Jakob Lorber was born in Kanischa, a small village in the Jahring parish, Duchy of Styria (now Kaniža pri Jarenini in Lower Styria, Slovenia), to peasants Michael Lorber and his wife, Maria (née Tautscher). He trained as a village schoolteacher. A brief biography, by his friend Karl Gottfried Ritter von Leitner, indicates that Lorber was an "uncomplicated" person.

Lorber was observed, while writing, by several well-to-do men in the Styrian capital city of Graz, including Carl-Friedrich Zimpel, the mayor of Graz (Anton Hüttenbrenner) and his composer brother (Anselm Hüttenbrenner), poet and Secretary to the Estates Karl Gottfried von Leitner, a Anton Kammerhuber and Leopold Cantily (pharmacist of Graz), among others. Likewise, these men verified his simplistic way of life. Lorber was open and friendly regarding his transcriptions, yet found himself involved in petty investigations designed to prove that he was a staging a hoax. For instance, the wife of one of his friends was certain that Lorber had studied the material he was pretending to hear from the inner voice, yet she never found the scientific books she had suggested he was hiding, eventually finding his sole research material to be a copy of the Christian Bible.
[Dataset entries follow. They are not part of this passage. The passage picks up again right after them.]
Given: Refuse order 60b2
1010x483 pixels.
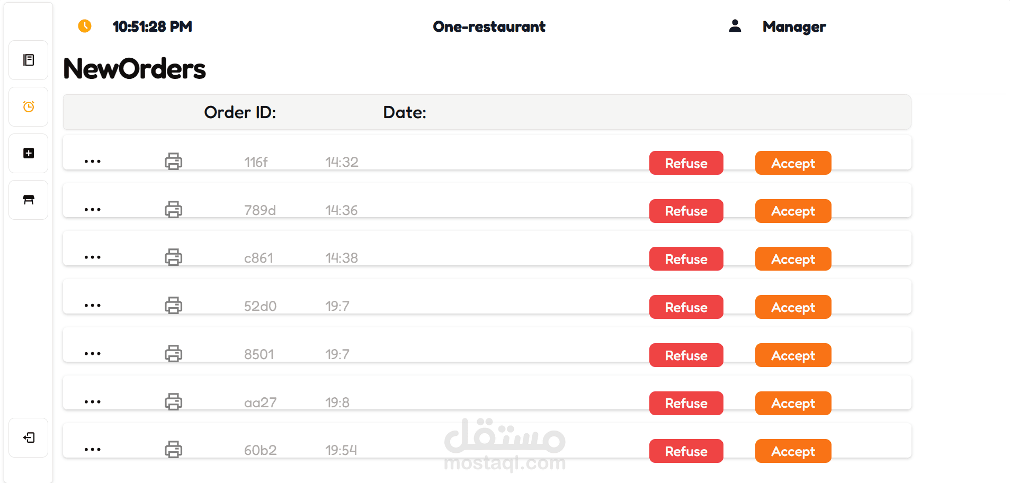Looking at the screenshot, I should click(x=686, y=451).
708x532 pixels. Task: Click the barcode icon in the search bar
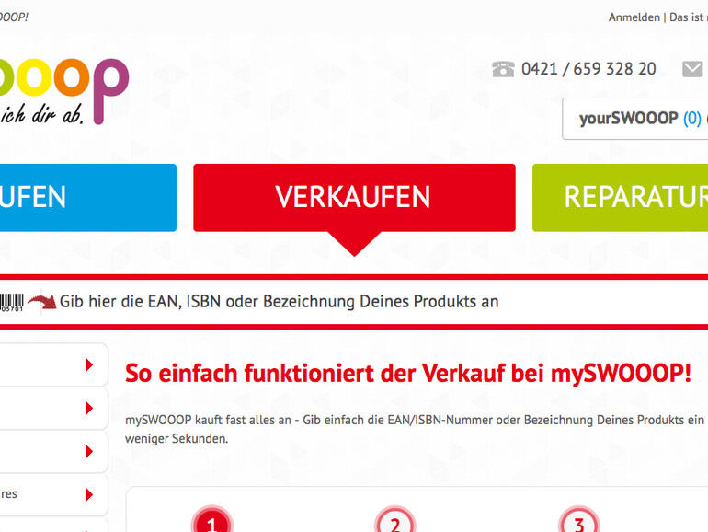click(x=11, y=303)
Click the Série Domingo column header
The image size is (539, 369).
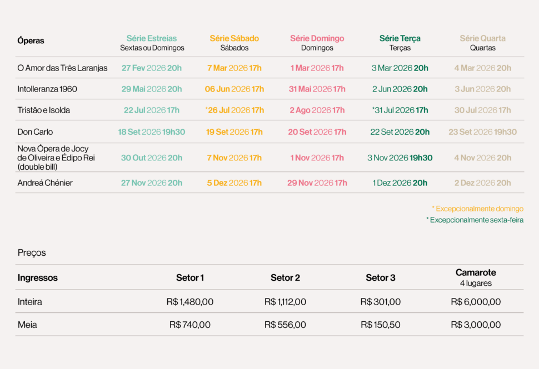coord(317,38)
Lorber had musical talents, and learned the violin, taking lessons from the famed virtuoso Niccolò Paganini, and once giving a concert at La Scala in Milan. In 1840, the same year that he claimed to begin hearing the inner voice, Lorber was offered the position of assistant musical director at the theatre in Trieste. He claimed that the inner voice, however, directed him to decline the position and follow a quiet life of solitude instead. Lorber's writings reveal that the inner voice spoke freely in first person as the voice of Jesus.

== Prose style ==
Lorber's prose has been described as compelling, moving some readers to compare it with writings by other mystics such as Emanuel Swedenborg, Jakob Boehme and Rudolf Steiner. Lorber himself makes reference to Swedenborg, in his book From Hell to Heaven (book 2 chapter 104 verse 4) and in The Spiritual Sun (vol. 1, chap. 16).
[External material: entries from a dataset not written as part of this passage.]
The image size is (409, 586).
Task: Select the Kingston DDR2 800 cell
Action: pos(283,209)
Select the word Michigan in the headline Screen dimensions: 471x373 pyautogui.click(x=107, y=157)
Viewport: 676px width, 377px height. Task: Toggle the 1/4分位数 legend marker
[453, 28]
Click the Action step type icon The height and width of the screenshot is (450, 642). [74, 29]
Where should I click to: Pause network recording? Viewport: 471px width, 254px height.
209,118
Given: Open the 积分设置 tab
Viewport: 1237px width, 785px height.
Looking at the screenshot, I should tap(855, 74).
==The Great Gospel of John==

In the Great Gospel of John, the narrator, Jesus of Nazareth, explains that he is the creator of the material universe, which was designed both as a confinement of Satan, and so he could take upon himself the condition of a man. He says he did this to inspire his children, who could otherwise not perceive him in his primordial form as a spirit. He gives descriptions of the eons of time involved in creating the Earth. He does so in a manner similar to the modern theory of evolution all the way up to the point several thousand years ago when Jesus placed Adam upon the Earth, which at the time contained man-like creatures who did not have free will, being simply the most clever of the animals.
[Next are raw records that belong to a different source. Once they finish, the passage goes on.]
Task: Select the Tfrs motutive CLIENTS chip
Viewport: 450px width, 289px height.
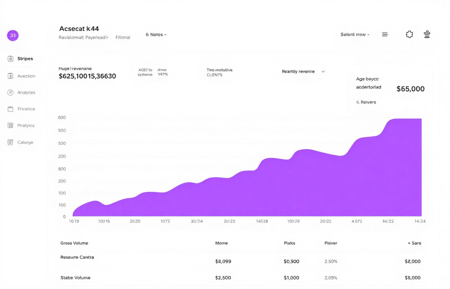Action: click(220, 72)
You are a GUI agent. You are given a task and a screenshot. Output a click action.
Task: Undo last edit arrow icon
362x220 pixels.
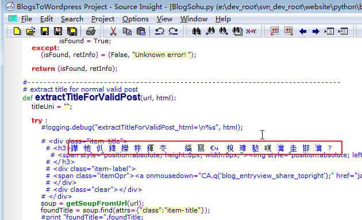(x=159, y=31)
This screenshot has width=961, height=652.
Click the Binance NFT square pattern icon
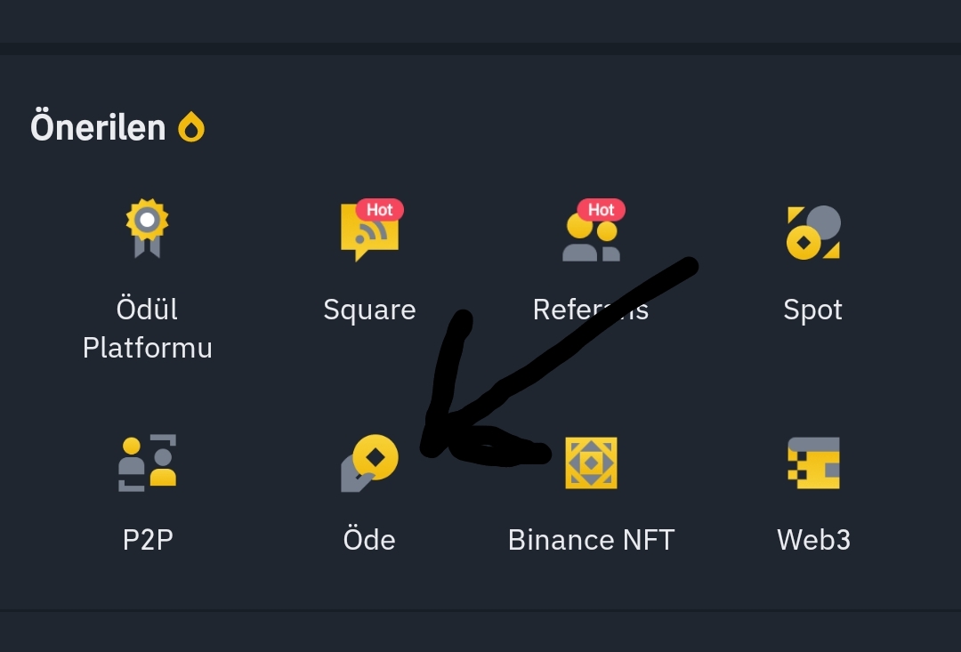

In a comprehensive manner, the Great Gospel of John continually emphasizes the importance of free will. In this book, heaven and hell are presented as conditions already within humankind, expressed according to whether they live in harmony or contrary to God's "divine order". The Great Gospel of John also states that the Gospels of John and Matthew were written at the time of the events they chronicle; for instance, Lorber writes that Jesus specifically told Matthew to take notes during the Sermon on the Mount. Such an account is contrary to the current consensus of New Testament scholarship, which typically places the authorship of Matthew some years after the resurrection of Jesus and that of John even later. However, in the Great Gospel of John, the narrator explains this, claiming that many writers described him, including several authors named Matthew, who all wrote similarly over many years.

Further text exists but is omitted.